You never know what you’ll encounter at Winnipeg’s New Music Festival, and this year the festival organizers incorporated visual art in some unexpected ways. For instance, in the lobby there was a table where concert-goers could sit down and make a collage. There was a bin full of old record album covers and drawers full of materials to cut up—magazines like Woman’s Weekly, National Geographic and Rolling Stone, and even coffee-table books. You’d choose an album cover, cut out pictures or text, and go to it with a glue stick. Then you could mount the finished collage on one of the poles sticking up from the centre of the table, with the magnets provided.
Others clearly found this as much fun as I did, because at intermission the benches around the table were full of people cutting and pasting. And really, what’s not to like? It’s the same thing we did in kindergarten, only now that we’re grown up it changes from activity to art. Although I make no claims for my own creation, a lot of them were really interesting and inventive.
This is what the display looked like on the second night of the festival—it got better and better as the week went on.

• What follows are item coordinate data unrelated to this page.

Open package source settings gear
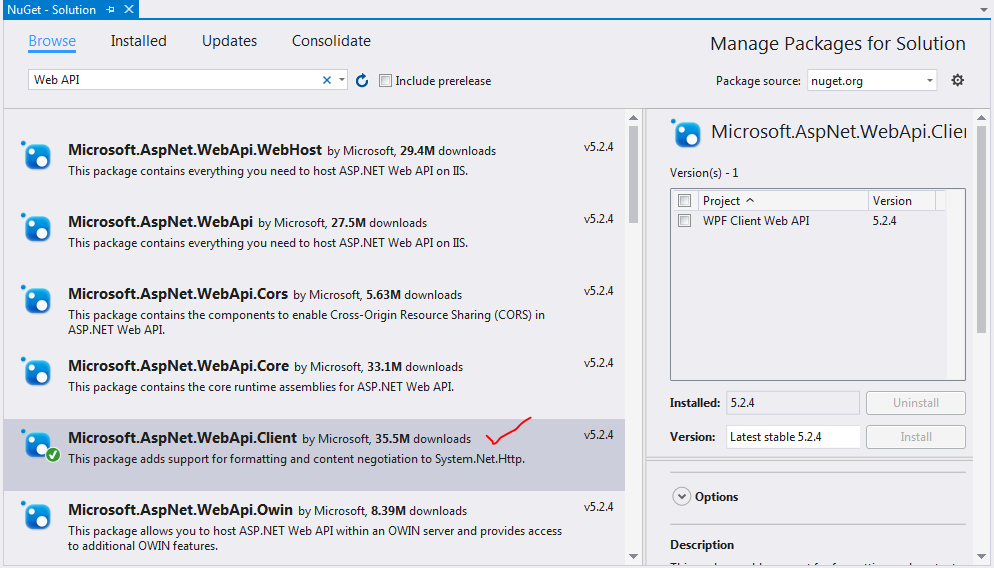This screenshot has height=568, width=994. tap(957, 80)
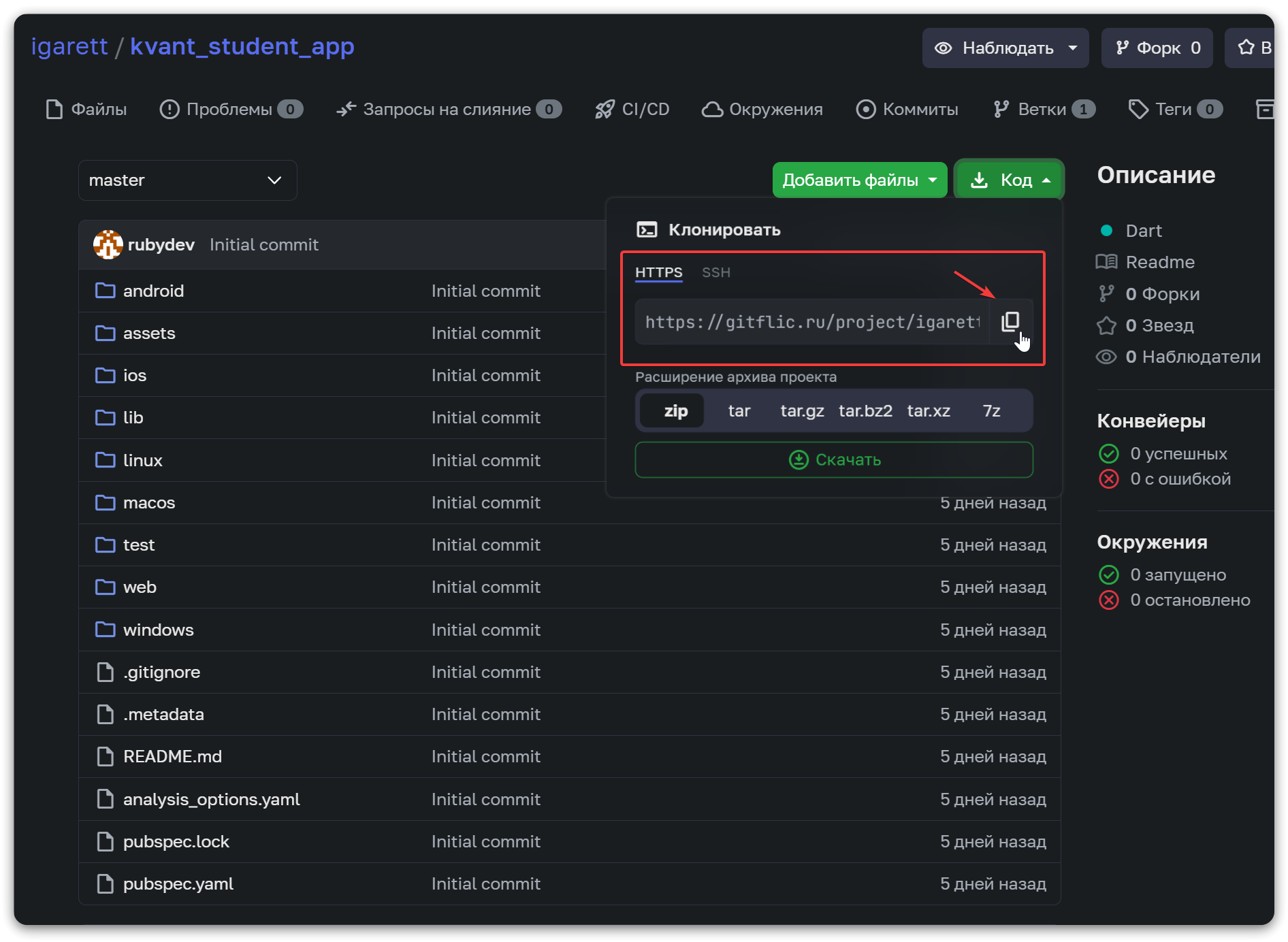This screenshot has width=1288, height=942.
Task: Choose 7z archive extension
Action: coord(991,410)
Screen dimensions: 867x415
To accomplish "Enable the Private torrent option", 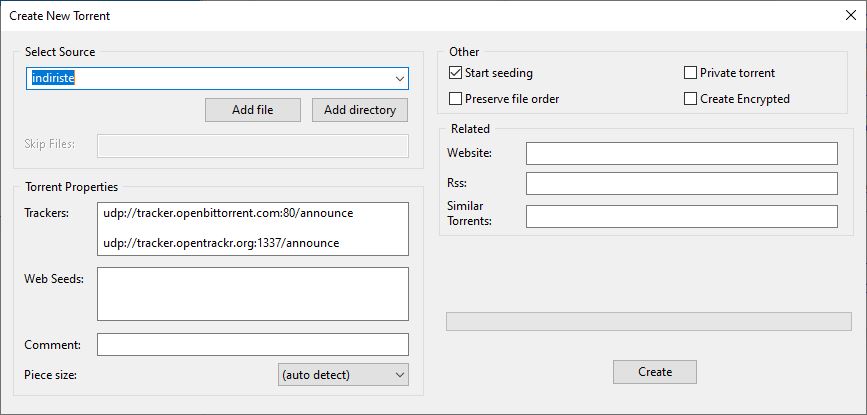I will [690, 73].
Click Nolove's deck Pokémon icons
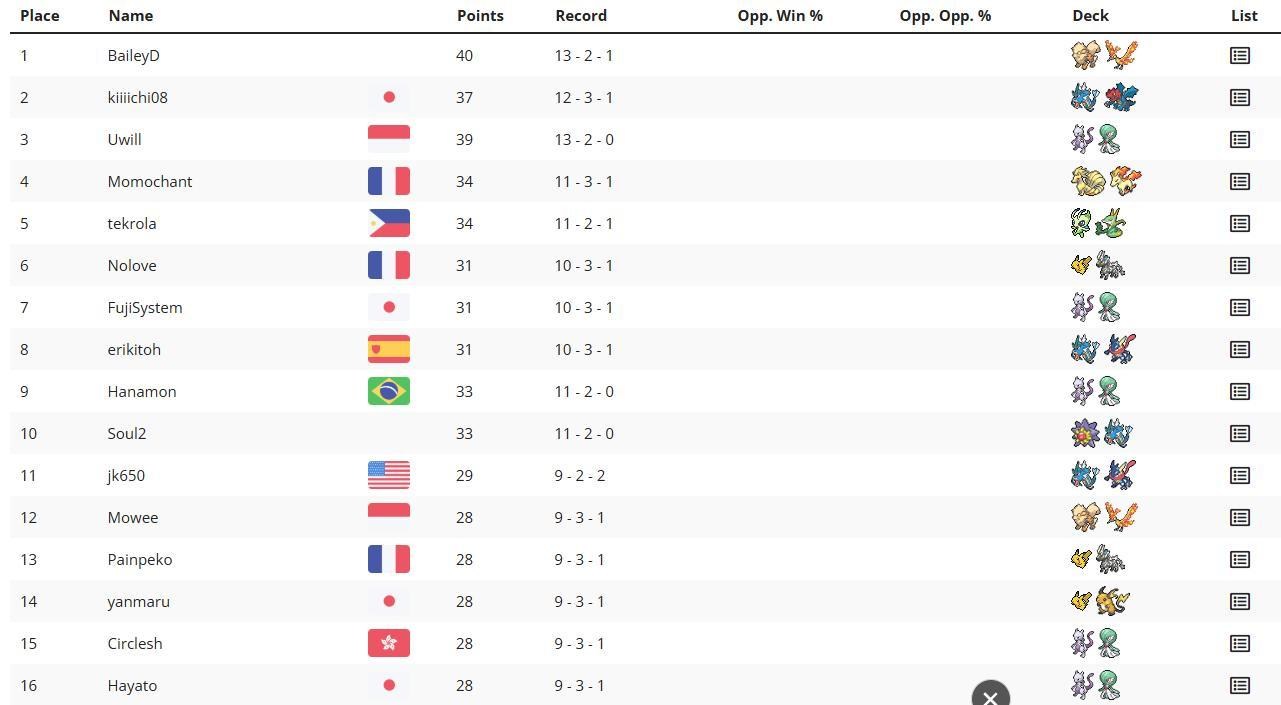Image resolution: width=1281 pixels, height=705 pixels. point(1097,265)
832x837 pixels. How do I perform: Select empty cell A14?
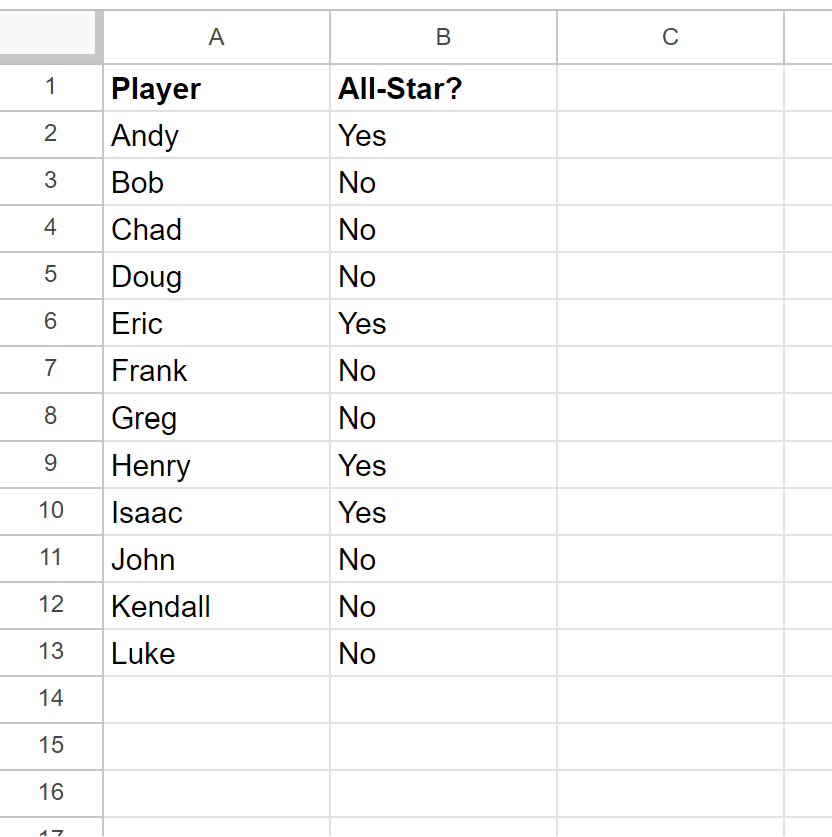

The table, benches and display poles together make up an interactive sculpture called The Collage Party Pavilion, conceived by Winnipeg artist Paul Butler and designed by Craig Alun Smith. It’s made to accommodate The Collage Party, described on Butler’s web site as “a nomadic, collective studio where [he] invites the public to collage along side each other in a social setting.” Since 1997, he’s staged The Collage Party in several countries, in a wide range of venues. I find it intriguing because it stretches the idea of what art is and what an artist does: it’s both a work of art and a way to make space for art-making to grow.